(Dataset entries)
+ + + + +
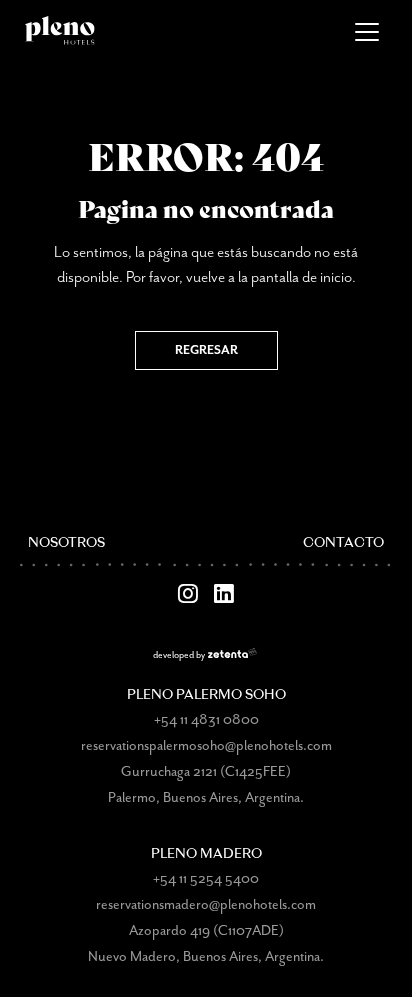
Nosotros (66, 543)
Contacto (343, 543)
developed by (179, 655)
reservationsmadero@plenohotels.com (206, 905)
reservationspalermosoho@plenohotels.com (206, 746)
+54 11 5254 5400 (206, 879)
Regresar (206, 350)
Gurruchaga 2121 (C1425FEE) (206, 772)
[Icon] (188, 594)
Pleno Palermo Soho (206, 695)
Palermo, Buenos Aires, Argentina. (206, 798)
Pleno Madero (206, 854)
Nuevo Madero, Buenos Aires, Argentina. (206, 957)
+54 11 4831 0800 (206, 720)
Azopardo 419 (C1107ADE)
+ + + + +
## Required work
Check each line above for the string "Aires" and copy every line that has it.

## Solution to this exercise
Palermo, Buenos Aires, Argentina. (206, 798)
Nuevo Madero, Buenos Aires, Argentina. (206, 957)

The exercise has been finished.